The majority of women who develop the disease are usually in their reproductive years.

Most women who have inflammatory bowel disease (ulcerative colitis or Crohn's disease) during pregnancy have healthy babies. However, it is important to the health of mothers and their babies to have close management of the disease before considering becoming pregnant. If a woman who has inflammatory bowel disease is not having symptoms (is in remission) when she becomes pregnant, she will do well in most cases. Sometimes the disease becomes more active during the pregnancy, and therapy is usually recommended.

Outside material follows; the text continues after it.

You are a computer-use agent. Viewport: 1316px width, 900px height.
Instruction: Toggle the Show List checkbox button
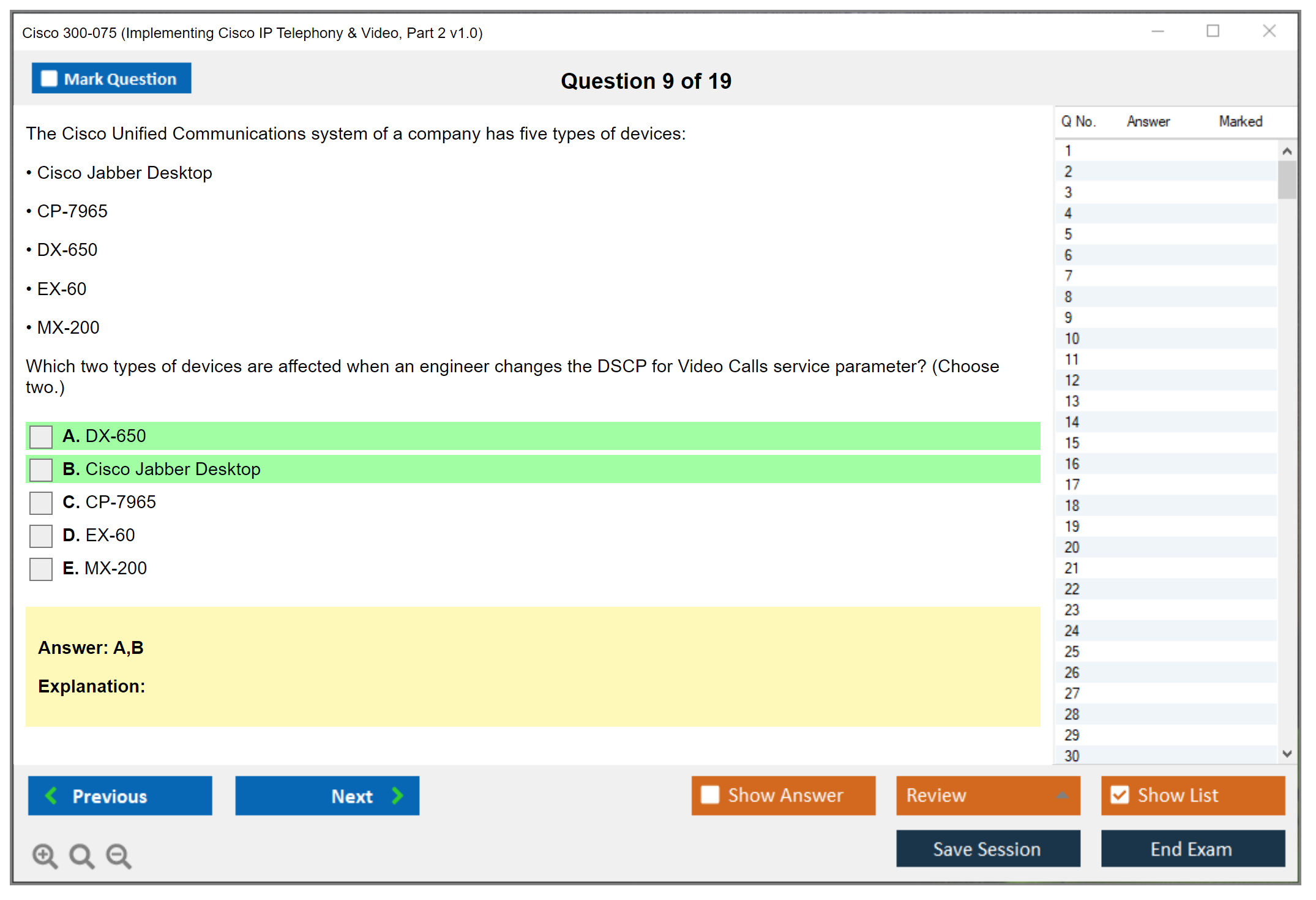(1120, 795)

Women with IBD may have slightly higher rates of pregnancy complications such as miscarriage, preterm delivery, low birth weight, and small for gestational age babies. In addition, surgery for IBD usually has implications on one’s ability to conceive a baby.

X-ray tests and imaging of the entire large intestine (colonoscopy) are usually avoided during pregnancy to prevent harming the fetus.

In some cases, active inflammatory bowel disease can be worse for the fetus than the medicines used to control symptoms. Ask your doctor which medicines are safe for you to take during pregnancy and breast-feeding. Your doctor will look at your symptoms and your pregnancy and will be able to determine the risks of medicine for you. In general:

  • Aminosalicylates are low risk to use during pregnancy and breast-feeding.
  • Corticosteroids are usually low risk and should be considered for women with moderate to severe Crohn's disease.
  • The use of antibiotics such as metronidazole should be decided on a case-by-case basis by your doctor. Ciprofloxacin should not be used.
  • Studies show that the immunomodulators, azathioprine (AZA) and 6-mercaptopurine (6-MP) are low risk for use in pregnancy. They should not be used by women who breast-feed.
  • The use of infliximab during pregnancy is considered low risk, but its effects on a developing fetus are still being studied. It should only be used with close monitoring and counseling with your IBD physician.
  • Methotrexatethalidomide, and mycophenolate mofetil should not be taken while you are pregnant or breast-feeding.

Any patient with IBD should consult with an IBD specialist as well as their obstetrician to determine the safest and most effective form of treatment.